[Word and element location records]
==============================
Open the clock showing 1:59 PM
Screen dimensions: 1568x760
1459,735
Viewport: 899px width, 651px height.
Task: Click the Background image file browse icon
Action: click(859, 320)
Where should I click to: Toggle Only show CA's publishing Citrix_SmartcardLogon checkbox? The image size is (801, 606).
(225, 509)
==============================
Arrange the lines starting at the one containing "Where should I" and ending at the end of the records into a Markdown table with the columns Row and Line, leaving out any blank lines.

| Row | Line |
|---|---|
| 1 | Where should I click to: Toggle Only show CA's publishing Citrix_SmartcardLogon checkbox? The image size is (801, 606). |
| 2 | (225, 509) |